Hundreds of protesters have marched through Irish cities after a defense lawyer used an alleged rape victim’s choice of underwear to argue that the teenage girl had consented to sex.
The demonstrations in Dublin, Cork, and Limerick followed the acquittal of a 27-year-old man after his lawyer told jurors the teenage complainant “was wearing a thong with a lace front.”
The case sparked fury in Ireland, with thousands of women sharing images of their underwear on Twitter and the hashtag #thisisnotconsent in the aftermath of the verdict.
The man, who was acquitted by a jury at Cork’s Central Criminal Court on November 5, denied raping the 17-year-old girl in a lane in the city.
Elizabeth O’Connell, the defence counsel, reportedly told jurors: “Does the evidence out-rule the possibility that she was attracted to the defendant and was open to meeting someone and being with someone? You have to look at the way she was dressed. She was wearing a thong with a lace front.”
There are indeed overtones of that hated past here. “You’ve had sex once, consensually, so this wasn’t rape because you’re not a virgin” is only just over the line into caricature. But to insist that this decision, as with others, means we should change juries is to miss their point.
English law – and I rather assume Irish, a slightly different system – doesn’t like even the discussion of jury nullification. The Americans don’t like it just as much but will debate it. The point being that one of the good reasons for the jury being there is that we’ve a group in the court and trial system able to just say “but we don’t think that should be a crime.” Or even “the punishment is too high, we’ll not find guilty, or only of a lesser crime and therefore punishment.” When we’ve a system which does not include just average members of the public called in off the census rolls then it’s far too easy for a system to end up dominated by those with bees in their bonnet.
The classic observation being theft to the value of five shillings. Which used to be punishable by hanging or more likely transportation. At a time when juries themselves defined the value of what had been stolen it’s amazing how many people were convicted of theft to the value of 4 s 11 d.

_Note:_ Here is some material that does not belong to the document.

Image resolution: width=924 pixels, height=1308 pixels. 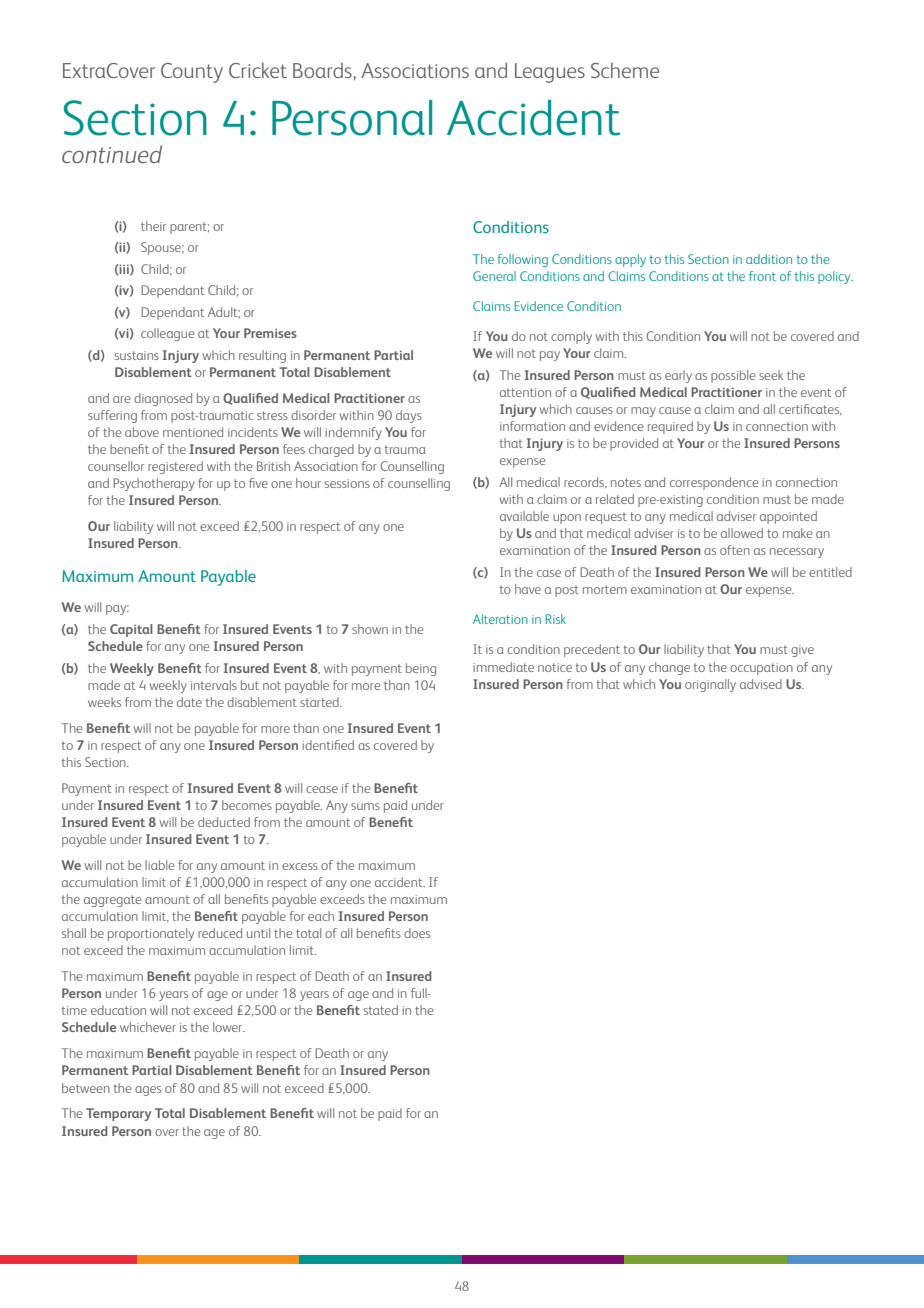 I want to click on Alteration, so click(x=500, y=619).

That’s what – even if the system itself will stoutly deny it – juries are for. To give us, the wider society, a voice in what is a crime and what isn’t.
A jury of eight men and four women acquitted the man unanimously after deliberating for 90 minutes, the Irish Examiner reported.
Whatever happened the jury simply didn’t think that this was rape by that man. And the very point of having that jury there is so that whatever fashion of definition sweeps through legal circles, or academic, it’s the societal definition out here which wins through. That’s the very point of it all.
Which is, of course, why the suggestions from some that we not have them. They wish to impose their definition, rather than our, in our courts.